FIG. 12 is an isometric view of front pass-through socket 2, further showing side and front views of pass-through socket 2.

FIG. 13 is an isometric view of rear square drive 3, further showing side and front views of rear square drive 3.

FIG. 14 is an isometric view of handle bushing 4 showing a weld nut 6 welded onto handle bushing 4, said welded nut to engage threads of handle 7.

FIG. 15 is a side view of weld nut 12 welded to handle bushing 4.

FIG. 16 is a front view of weld nut 6 welded to handle bushing 4.

FIG. 17 is an isometric view of bushing 5 that will fit into handle bushing 4 to allow rotation of tube body 1 while an operator is holding handle 7.

FIG. 18 is an isometric view of tube body 1 assembled with pass-through socket 2 welded onto tube body 1 and square drive 3 welded onto tube body 1.

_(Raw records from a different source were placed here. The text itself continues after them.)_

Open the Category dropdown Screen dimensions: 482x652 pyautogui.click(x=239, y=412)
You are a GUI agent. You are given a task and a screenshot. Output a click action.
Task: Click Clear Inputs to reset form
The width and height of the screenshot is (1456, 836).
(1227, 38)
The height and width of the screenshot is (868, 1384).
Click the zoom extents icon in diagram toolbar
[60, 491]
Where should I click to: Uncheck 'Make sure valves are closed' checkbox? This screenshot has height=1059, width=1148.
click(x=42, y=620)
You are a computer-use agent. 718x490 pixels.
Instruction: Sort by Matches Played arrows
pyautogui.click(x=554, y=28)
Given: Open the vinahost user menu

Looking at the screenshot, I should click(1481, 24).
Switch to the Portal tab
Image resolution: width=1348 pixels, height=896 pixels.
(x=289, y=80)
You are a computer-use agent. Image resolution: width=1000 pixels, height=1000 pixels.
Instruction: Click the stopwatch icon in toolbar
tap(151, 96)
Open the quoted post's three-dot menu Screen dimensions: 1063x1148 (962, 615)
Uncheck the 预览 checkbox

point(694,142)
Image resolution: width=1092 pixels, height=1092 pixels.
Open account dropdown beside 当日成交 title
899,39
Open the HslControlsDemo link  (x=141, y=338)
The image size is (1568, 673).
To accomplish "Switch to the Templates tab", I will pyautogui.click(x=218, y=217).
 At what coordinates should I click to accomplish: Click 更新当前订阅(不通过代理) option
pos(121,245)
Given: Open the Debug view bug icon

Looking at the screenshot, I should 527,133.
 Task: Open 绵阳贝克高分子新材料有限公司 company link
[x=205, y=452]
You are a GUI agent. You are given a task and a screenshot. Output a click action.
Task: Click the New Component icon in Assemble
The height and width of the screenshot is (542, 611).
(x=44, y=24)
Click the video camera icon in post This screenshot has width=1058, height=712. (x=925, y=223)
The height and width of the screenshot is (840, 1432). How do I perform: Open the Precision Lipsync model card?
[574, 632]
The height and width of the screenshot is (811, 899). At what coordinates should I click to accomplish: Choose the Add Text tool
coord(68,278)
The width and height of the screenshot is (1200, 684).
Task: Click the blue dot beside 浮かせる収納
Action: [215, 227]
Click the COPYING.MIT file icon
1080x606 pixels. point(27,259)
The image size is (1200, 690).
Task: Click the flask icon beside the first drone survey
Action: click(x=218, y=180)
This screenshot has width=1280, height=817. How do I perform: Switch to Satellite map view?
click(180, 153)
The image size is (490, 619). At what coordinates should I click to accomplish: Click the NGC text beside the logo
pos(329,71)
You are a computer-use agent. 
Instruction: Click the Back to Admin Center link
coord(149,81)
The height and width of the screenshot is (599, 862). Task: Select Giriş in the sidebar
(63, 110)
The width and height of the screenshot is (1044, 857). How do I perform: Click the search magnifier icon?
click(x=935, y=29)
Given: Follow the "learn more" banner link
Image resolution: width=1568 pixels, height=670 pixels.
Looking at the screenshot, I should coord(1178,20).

FIG. 19 is an isometric view of assembly of handle 7 to be configured into weld nut 6 and further showing bushing 5 to be inserted into handle bushing 4.

FIG. 20 is an isometric view of handle bushing 4 showing its assembly onto tube body 1.

FIG. 21 is an isometric view of tube body 1 further showing a side view and front view of tube body 1 with preferred embodiment.

DESCRIPTION OF THE INVENTION

Reference is made to claim filing date of Provisional Patent No. 63/630,819 issued on Mar. 6, 2024 to inventors Joseph Mc Gill and Nicholas Olberg.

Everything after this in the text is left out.